Data in this exercise:
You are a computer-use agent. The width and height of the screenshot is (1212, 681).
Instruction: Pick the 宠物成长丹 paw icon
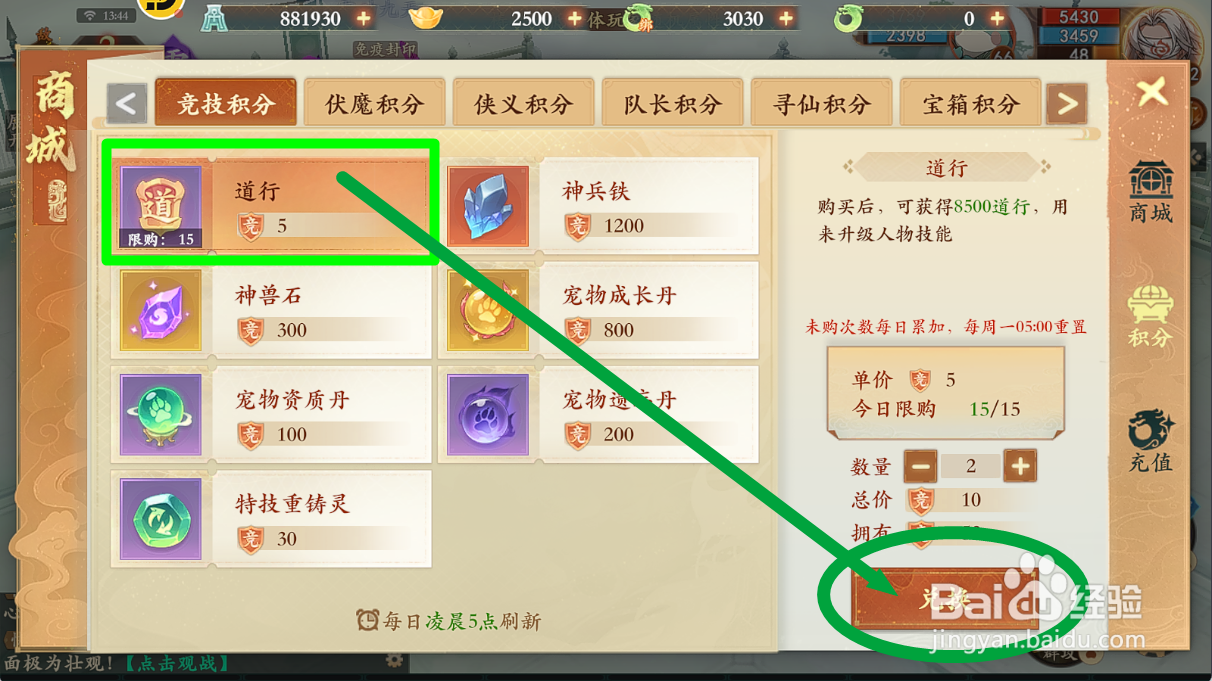click(x=489, y=310)
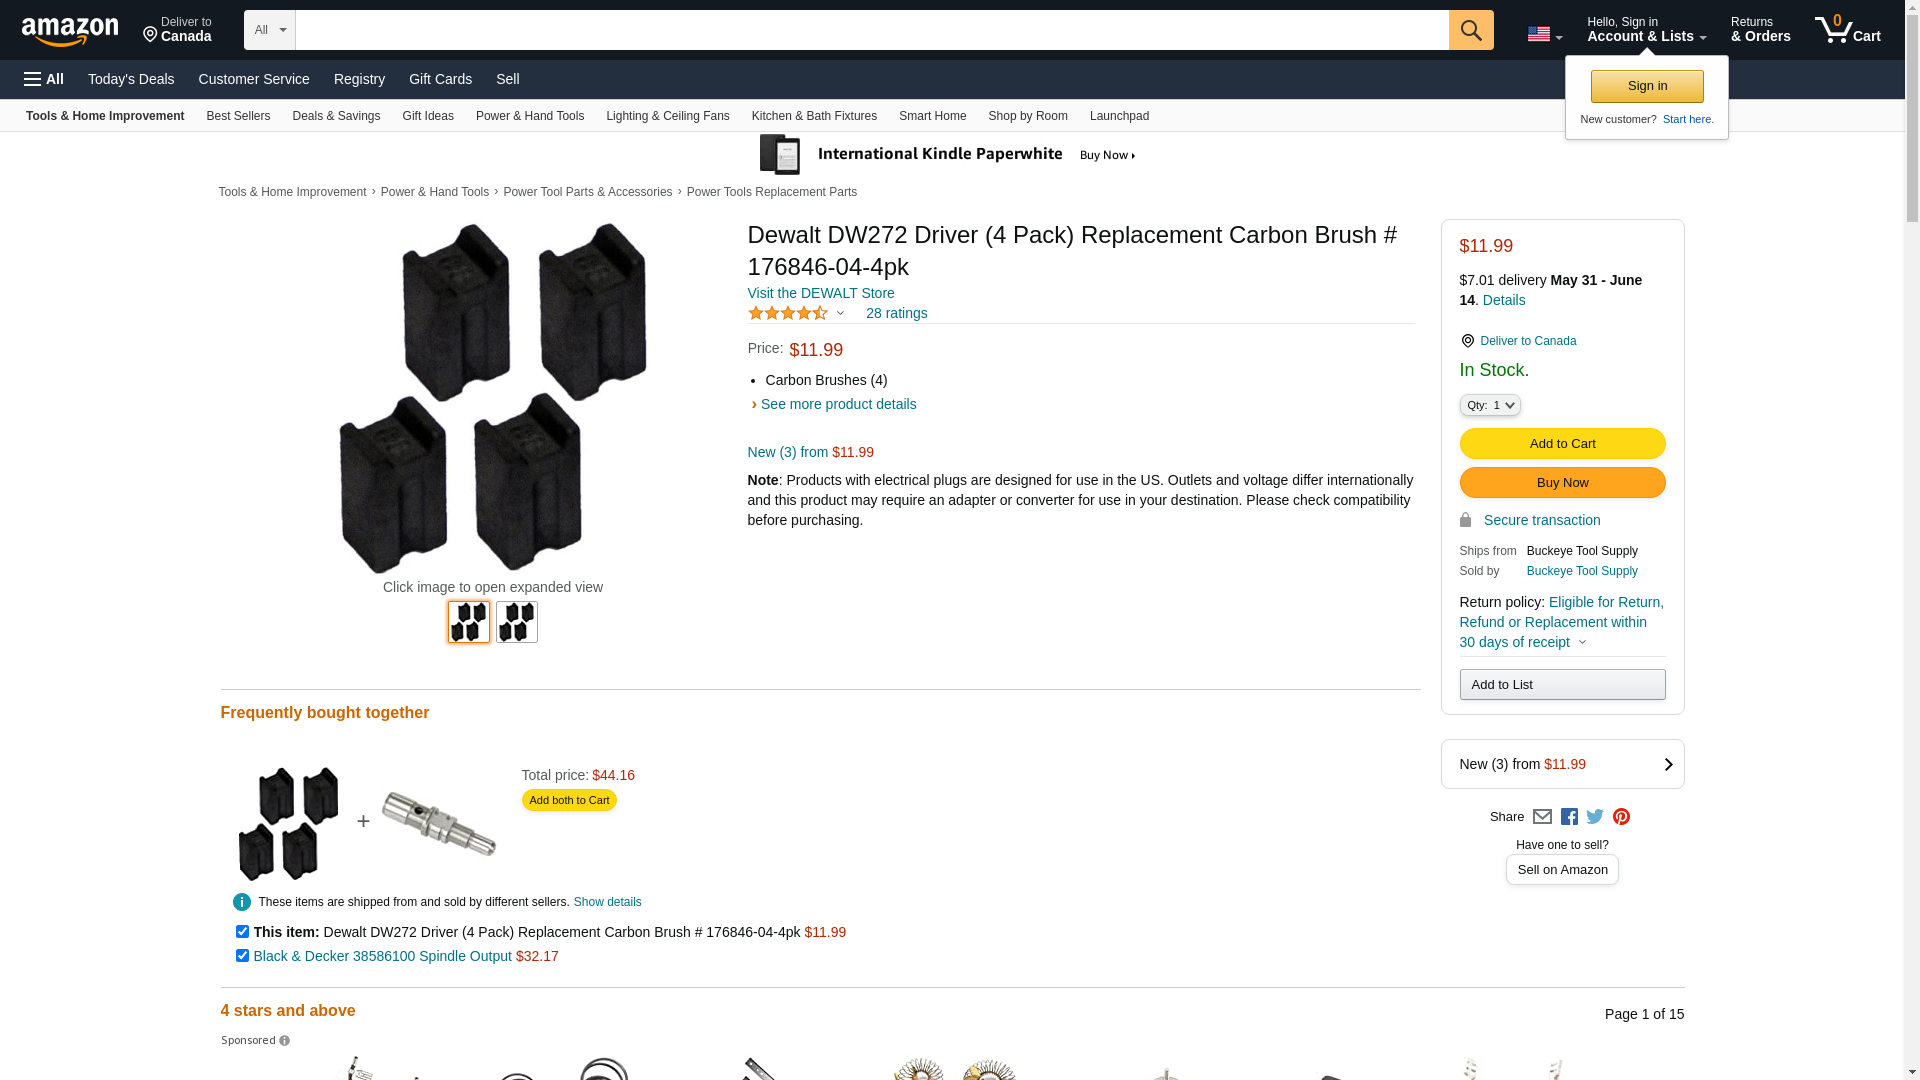Open the All hamburger menu

tap(44, 79)
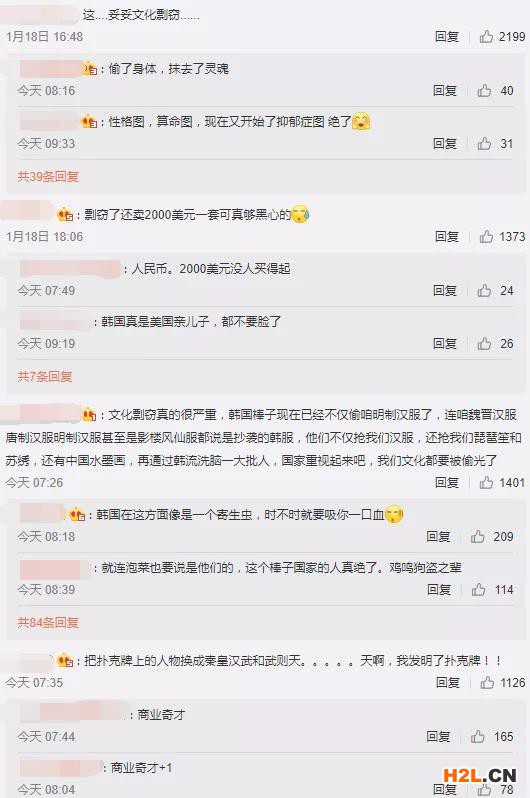Viewport: 530px width, 798px height.
Task: Like the 商业奇才 reply with 165 likes
Action: (478, 736)
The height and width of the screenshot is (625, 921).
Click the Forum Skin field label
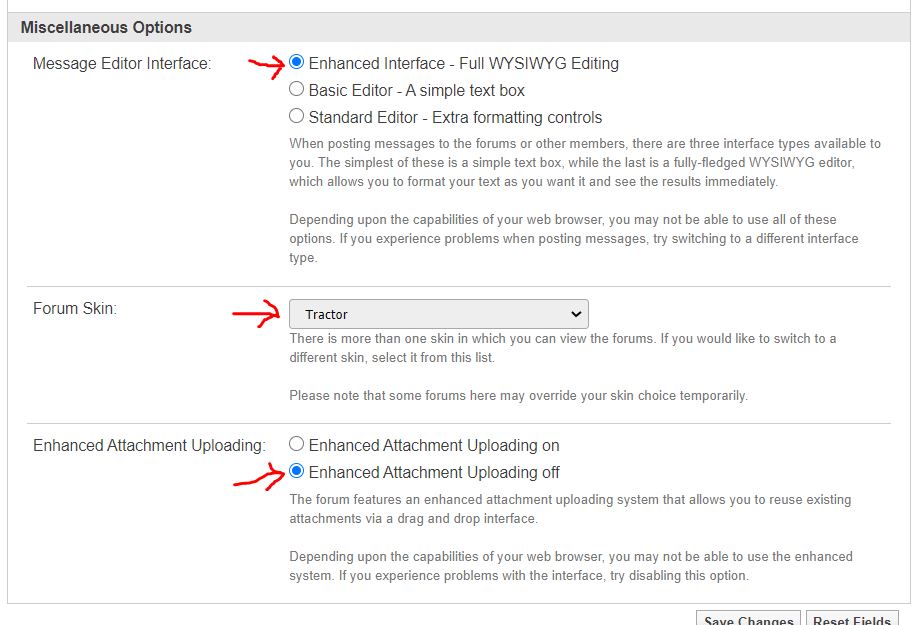75,309
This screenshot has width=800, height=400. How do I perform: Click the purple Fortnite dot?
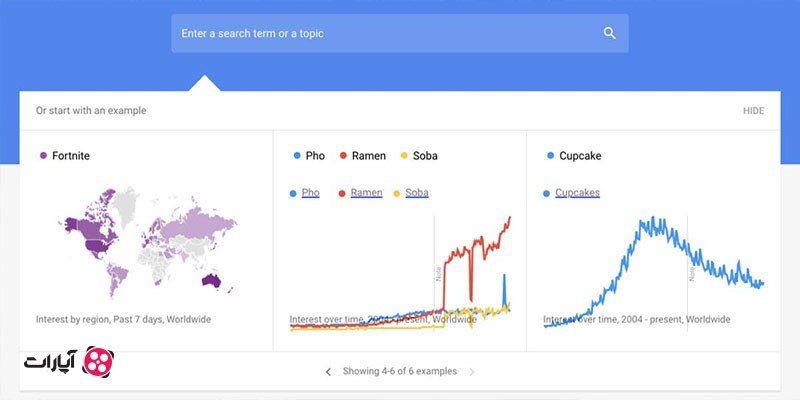point(42,156)
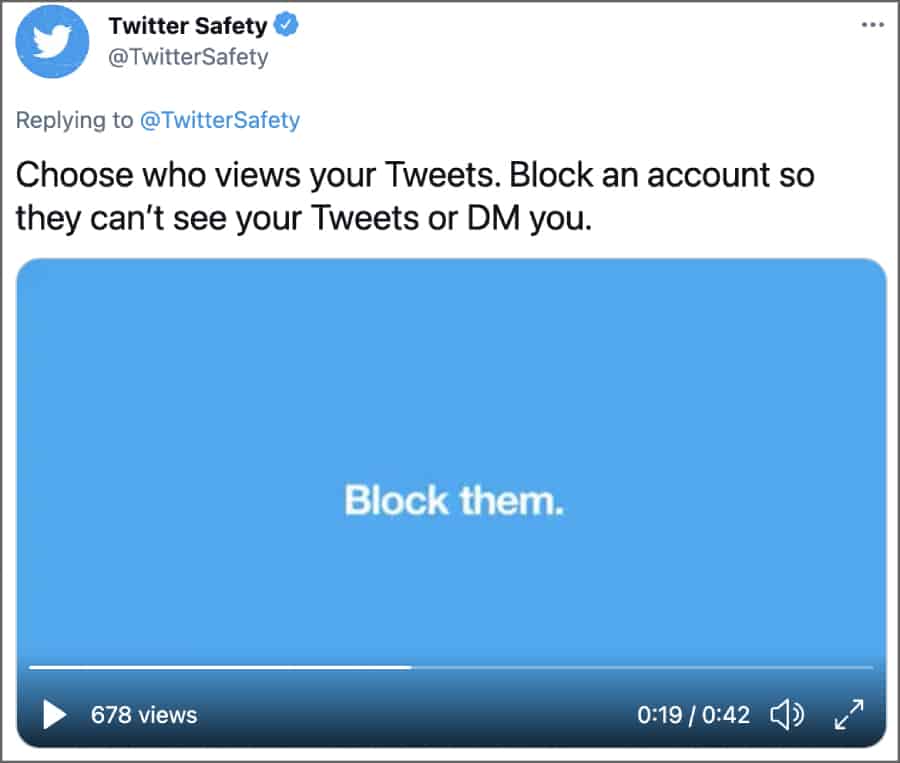Click the current playhead position on the progress bar
Viewport: 900px width, 763px height.
click(410, 666)
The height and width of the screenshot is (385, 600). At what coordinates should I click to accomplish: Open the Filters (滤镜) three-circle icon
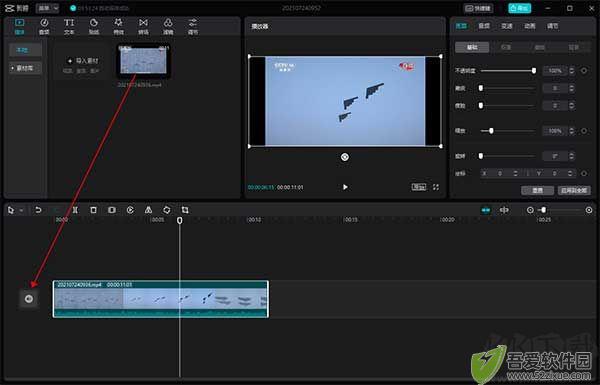click(168, 26)
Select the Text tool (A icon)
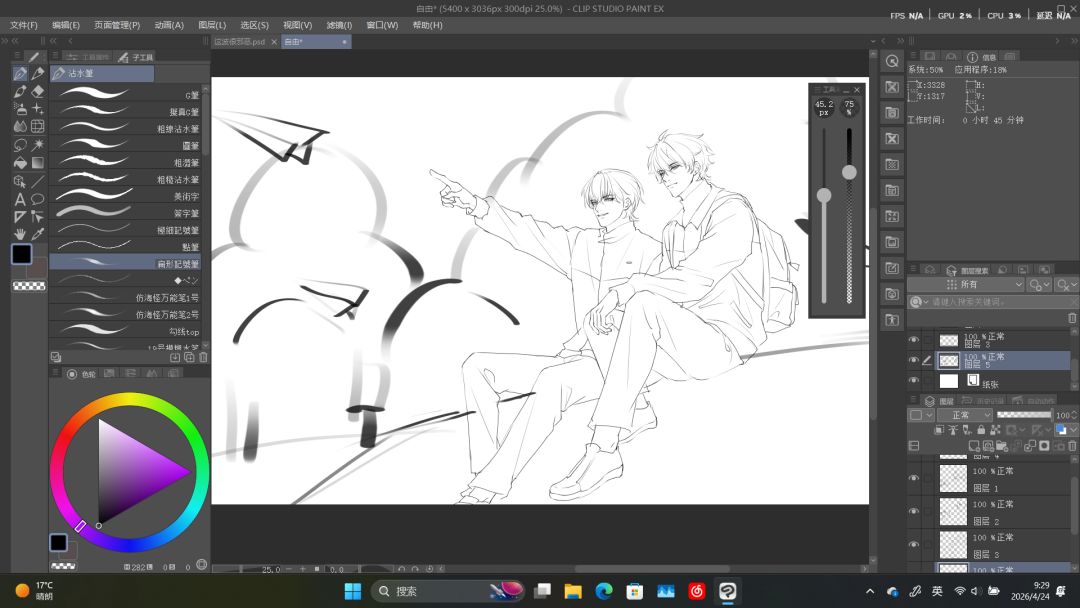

What is required:
Leave every picture out. Retype the remaining data exactly.

Solved exercise:
You are a computer-use agent. The width and height of the screenshot is (1212, 681).
Instruction: Pick the 宠物成长丹 paw icon
click(x=489, y=310)
Open the All hamburger menu

tap(44, 79)
Viewport: 530px width, 798px height.
Task: Like the 商业奇才 reply with 165 likes
Action: (478, 736)
The height and width of the screenshot is (625, 921).
Click the Forum Skin field label
75,309
This screenshot has width=800, height=400. How do I perform: Click the purple Fortnite dot?
point(42,156)
Click the current playhead position on the progress bar
Viewport: 900px width, 763px height.
click(410, 666)
The height and width of the screenshot is (385, 600). At what coordinates should I click to accomplish: Open the Filters (滤镜) three-circle icon
click(168, 26)
Select the Text tool (A icon)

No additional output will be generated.